Amour is not the only film that brandishes the word "love" up front. But "love" assumes an extreme and alarming hue in Ulrich Seidl's Paradies: Liebe (Paradise: Love); when those two words are strung to make a movie title, you know that what happens can neither be paradisal or lovely. Seidl, as usual, digs into the underbelly of European guilt and bourgeoise weaknesses (his reading list may include Michel Houllebeqc); in Paradies: Liebe, a middle-aged Austrian woman travels to Kenya on vacation and soon adopts the lifestyle of a sex tourist. The musical chair of exploitation _ the visitors on the locals, the locals on the visitors, with the locals winning, because they don't believe in paradise bur probably only in hell _ becomes the projected image of post-colonial dream and fantasy and the dynamics of human relation at its most cynical tangling. Paradies: Liebe features several scenes of extreme awkwardness, including one in which four not-so-young women compete to get a young black man to have a hard-on. Maybe Seidl would consider making his next film in Thailand.

Class and love also clash in Baad el Mawkeaa (After the Battle), an Egyptian drama by Yousry Nasrallah set after last year's anti-Mubarrak protest. When a fashionable NGO woman falls for a rough horse-riding man embittered by the middle-class uprising, romance is not just impossible but also thornily politicised. A stolen kiss in the desert won't make an equal society. While the film is too unsubtle to exert any real impact, its subject matter is so topical and somewhat analogous with Thailand that I found it worthy to take note _ and to convince festival programmers in Thailand perhaps to consider bringing it home.

Cannes didn't plan this for sure, but the spectrum of love is so diverse and unpredictable at least during the first half of the 12-days festival that ends on Sunday. Besides the Competition films, we also saw the murderous love in Lou Ye's Mystery, showing in the Un Certain Regard sidebar, in which a man spreads his feeling among too many women and eventually becomes a lurid symbol of amoral nouveau riche of new China. Another hit in the Un Certain Regard is the 159-minute epic love story Laurence Anyways, by the 22-year-old Canadian wunderkind Xavier Dolan. This is a strange and tender creature: Laurence of the title is a man who decides one day to become a woman, and his troubled relationship with his girlfriend (also a woman) becomes the most intriguing gender study in the entire festival. It's not a "gay film" in that literal sense, but something that tries to represent the wondrous fluidity of sexual and human feelings. Dolan's style is a tad too florid for my taste, yet again, this is the director's worthy attempt to tackle a more adult issue, and I hope Bangkok festival curators will try to bing it here.

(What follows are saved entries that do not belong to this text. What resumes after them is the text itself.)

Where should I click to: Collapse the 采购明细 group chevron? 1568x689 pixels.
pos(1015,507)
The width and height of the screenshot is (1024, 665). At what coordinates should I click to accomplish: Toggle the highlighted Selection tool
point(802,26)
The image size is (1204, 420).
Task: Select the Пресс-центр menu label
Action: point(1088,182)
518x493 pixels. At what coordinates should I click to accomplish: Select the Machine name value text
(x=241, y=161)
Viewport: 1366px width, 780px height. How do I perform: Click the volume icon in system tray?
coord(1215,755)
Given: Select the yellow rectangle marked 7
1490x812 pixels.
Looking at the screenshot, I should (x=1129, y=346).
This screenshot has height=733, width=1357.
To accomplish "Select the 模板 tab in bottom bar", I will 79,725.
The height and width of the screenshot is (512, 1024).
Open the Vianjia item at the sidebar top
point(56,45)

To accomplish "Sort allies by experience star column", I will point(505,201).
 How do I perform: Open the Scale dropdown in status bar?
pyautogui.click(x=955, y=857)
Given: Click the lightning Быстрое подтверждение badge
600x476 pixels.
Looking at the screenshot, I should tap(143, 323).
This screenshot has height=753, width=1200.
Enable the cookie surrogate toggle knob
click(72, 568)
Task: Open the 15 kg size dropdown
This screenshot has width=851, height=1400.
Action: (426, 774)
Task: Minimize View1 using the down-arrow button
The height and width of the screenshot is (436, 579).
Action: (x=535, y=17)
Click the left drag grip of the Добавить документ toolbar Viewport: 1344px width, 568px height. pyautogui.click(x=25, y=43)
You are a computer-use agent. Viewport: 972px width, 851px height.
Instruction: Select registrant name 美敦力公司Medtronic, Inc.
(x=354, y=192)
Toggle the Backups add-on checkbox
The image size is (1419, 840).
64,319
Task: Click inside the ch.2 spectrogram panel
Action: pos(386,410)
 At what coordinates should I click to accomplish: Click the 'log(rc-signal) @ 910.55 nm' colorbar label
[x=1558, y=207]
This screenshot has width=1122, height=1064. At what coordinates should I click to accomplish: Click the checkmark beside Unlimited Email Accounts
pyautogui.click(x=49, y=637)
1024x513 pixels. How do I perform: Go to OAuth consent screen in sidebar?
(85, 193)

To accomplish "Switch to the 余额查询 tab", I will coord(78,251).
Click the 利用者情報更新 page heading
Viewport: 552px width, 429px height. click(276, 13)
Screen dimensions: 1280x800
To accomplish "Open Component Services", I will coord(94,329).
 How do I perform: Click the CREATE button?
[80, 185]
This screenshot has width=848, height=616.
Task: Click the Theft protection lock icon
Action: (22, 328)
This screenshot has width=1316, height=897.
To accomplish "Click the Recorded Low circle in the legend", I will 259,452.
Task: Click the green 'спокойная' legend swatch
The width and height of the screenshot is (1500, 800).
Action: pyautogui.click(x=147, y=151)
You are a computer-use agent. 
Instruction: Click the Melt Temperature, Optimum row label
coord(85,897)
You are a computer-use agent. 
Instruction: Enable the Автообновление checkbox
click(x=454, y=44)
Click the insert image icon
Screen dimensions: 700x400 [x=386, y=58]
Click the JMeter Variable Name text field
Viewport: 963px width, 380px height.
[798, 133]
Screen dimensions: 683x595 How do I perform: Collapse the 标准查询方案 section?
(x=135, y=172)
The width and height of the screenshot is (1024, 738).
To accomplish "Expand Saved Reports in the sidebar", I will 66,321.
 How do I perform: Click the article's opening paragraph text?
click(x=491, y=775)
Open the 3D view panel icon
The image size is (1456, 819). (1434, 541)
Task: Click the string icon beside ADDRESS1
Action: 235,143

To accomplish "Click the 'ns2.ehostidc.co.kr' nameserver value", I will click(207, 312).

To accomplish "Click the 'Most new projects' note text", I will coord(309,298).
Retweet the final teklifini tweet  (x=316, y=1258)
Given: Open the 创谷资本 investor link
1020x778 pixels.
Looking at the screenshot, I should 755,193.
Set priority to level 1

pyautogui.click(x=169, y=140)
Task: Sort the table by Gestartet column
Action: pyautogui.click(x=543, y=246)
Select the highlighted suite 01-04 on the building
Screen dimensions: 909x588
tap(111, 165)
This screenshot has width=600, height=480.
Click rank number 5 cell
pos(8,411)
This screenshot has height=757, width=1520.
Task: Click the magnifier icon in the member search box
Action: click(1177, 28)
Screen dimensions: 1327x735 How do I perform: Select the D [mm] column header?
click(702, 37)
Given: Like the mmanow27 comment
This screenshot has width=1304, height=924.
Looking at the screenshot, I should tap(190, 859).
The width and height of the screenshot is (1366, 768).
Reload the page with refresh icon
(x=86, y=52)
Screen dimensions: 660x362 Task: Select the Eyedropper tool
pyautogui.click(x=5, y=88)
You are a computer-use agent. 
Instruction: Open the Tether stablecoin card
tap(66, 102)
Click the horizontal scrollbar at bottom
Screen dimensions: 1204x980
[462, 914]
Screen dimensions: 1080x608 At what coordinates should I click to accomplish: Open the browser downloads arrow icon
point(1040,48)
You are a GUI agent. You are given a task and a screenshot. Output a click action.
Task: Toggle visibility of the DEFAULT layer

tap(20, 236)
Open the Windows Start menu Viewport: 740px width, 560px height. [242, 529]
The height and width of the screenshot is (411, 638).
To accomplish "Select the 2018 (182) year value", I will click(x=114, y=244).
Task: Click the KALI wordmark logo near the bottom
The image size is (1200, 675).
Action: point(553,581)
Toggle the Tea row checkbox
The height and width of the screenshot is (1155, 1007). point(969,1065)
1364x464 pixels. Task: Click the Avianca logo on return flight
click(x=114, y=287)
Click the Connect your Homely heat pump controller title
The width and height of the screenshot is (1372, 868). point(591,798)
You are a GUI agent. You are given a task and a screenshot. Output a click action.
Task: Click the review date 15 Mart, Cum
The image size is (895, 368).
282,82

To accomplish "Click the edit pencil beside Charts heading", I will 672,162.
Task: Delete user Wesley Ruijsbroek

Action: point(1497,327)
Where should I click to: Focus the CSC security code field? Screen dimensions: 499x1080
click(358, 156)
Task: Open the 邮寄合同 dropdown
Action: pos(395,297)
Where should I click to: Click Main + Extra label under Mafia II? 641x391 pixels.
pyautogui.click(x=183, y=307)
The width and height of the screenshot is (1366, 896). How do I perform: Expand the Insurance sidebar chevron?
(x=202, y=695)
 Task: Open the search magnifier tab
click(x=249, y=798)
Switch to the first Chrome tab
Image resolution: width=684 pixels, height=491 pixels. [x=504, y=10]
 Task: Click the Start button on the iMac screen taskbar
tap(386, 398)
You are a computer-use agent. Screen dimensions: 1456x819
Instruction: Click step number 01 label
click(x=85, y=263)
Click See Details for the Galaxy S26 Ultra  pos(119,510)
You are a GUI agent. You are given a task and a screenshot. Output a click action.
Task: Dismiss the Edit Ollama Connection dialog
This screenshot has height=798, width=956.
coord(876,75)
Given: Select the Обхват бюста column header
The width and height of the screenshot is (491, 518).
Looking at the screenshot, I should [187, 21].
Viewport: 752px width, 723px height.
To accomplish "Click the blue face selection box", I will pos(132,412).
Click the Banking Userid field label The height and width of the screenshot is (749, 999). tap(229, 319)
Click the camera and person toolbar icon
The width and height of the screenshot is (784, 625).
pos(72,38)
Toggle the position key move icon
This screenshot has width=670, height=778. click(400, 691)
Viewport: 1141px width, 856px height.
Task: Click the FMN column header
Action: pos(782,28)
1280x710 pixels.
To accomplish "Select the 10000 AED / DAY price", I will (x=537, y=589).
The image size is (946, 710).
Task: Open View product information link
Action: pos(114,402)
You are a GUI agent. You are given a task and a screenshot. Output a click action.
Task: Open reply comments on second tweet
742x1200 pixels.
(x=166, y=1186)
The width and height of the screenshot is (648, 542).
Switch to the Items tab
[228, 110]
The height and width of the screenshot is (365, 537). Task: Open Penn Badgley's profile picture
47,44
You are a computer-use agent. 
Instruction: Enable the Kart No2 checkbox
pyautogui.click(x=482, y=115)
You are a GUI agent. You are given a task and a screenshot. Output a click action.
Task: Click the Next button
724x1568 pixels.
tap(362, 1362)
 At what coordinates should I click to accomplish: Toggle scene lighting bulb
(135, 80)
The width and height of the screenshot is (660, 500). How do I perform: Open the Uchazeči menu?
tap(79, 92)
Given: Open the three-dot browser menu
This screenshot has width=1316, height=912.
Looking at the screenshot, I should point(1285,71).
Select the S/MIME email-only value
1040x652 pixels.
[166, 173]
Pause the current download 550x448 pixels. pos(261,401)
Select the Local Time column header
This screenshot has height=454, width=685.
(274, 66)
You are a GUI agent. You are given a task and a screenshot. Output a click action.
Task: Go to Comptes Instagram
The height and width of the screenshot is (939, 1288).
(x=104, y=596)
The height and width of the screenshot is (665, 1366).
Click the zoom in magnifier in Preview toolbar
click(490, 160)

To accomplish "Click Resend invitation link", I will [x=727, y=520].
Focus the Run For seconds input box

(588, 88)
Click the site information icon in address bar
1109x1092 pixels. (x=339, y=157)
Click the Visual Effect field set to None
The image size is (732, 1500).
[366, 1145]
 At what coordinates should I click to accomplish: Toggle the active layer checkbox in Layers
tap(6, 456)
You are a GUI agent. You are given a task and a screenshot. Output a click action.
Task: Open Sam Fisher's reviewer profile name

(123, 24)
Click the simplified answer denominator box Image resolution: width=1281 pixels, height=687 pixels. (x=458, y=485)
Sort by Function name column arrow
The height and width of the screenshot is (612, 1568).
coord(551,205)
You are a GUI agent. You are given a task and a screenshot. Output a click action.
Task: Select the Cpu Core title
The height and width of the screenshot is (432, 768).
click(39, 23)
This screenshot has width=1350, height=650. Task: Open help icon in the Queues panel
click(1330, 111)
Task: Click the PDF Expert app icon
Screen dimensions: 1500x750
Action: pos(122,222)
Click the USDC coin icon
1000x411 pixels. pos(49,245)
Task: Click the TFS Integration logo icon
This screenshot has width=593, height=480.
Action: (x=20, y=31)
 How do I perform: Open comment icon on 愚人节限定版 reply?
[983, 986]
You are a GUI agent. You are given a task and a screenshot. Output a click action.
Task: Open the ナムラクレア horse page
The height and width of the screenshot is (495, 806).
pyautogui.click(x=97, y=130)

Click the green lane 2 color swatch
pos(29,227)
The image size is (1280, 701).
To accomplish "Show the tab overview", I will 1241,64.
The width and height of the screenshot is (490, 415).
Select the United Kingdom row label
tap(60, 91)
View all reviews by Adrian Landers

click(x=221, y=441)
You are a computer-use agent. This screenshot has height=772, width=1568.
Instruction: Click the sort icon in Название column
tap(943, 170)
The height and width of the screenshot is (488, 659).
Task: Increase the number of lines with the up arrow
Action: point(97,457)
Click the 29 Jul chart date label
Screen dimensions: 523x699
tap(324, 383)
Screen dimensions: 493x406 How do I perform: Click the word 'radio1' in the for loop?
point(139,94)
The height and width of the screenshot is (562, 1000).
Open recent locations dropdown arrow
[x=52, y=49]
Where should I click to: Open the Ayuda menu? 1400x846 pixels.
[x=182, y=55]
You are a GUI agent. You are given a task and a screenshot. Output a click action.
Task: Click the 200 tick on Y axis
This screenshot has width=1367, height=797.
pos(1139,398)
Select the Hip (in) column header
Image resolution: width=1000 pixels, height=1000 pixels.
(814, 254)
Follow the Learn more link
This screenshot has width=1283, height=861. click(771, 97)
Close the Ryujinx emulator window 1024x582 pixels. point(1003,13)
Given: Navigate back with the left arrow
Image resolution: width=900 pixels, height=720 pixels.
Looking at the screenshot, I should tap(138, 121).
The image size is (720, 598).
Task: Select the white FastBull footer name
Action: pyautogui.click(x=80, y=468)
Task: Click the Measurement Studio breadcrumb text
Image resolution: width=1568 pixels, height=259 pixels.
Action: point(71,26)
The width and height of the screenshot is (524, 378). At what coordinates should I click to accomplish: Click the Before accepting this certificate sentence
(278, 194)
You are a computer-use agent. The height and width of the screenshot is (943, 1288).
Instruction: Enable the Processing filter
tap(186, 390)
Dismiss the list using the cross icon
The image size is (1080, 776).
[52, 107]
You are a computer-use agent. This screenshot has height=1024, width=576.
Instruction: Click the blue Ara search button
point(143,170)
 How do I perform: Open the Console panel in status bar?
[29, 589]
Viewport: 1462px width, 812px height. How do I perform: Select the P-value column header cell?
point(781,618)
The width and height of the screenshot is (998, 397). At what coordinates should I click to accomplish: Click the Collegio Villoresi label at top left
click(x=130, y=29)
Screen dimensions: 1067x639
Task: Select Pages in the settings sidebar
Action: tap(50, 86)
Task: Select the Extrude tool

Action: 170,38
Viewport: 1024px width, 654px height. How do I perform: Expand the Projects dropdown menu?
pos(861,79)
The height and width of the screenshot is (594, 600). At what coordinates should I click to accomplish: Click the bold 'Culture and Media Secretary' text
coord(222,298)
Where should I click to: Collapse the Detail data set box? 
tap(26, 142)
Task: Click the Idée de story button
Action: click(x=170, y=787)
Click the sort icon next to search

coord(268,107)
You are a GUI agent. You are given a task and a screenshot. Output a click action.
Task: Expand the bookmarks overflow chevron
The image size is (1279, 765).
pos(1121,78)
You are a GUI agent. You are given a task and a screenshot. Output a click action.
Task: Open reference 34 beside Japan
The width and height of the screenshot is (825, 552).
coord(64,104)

In the second half of Cannes, it seems that romance will have to give way to something else, like violence and apocalypse. Brad Pitt has arrived with his director, Andrew Dominik, to show Killing Them Softly, a crime noir about a poker game gone bad; and Robert Pattinson is in David Cronenberg's Cosmopolis, a limo trip through Manhattan hell.

We'll keep you posted on our website, since many films showing in the second half will be released in Bangkok. Meantime, we'll keep watching and prophecising, and of course it's not foolish to rely on something as delicate as wayward as love.

The oldest director who has a film in Competition this year is Alain Resnais, 86, a living legend who made the modernist masterpiece Hiroshima Mon Amour, back in 1959. Resnais is here, white-haired and red-shirted, and the name of his new film based on the play Eurydice _ about the love that lives even beyond death _ props up our hope in Cannes and in cinema as a whole. Vous n'avez encore rien vu (You Ain't See Nothing Yet), the title reads. Let's pray Resnais is right.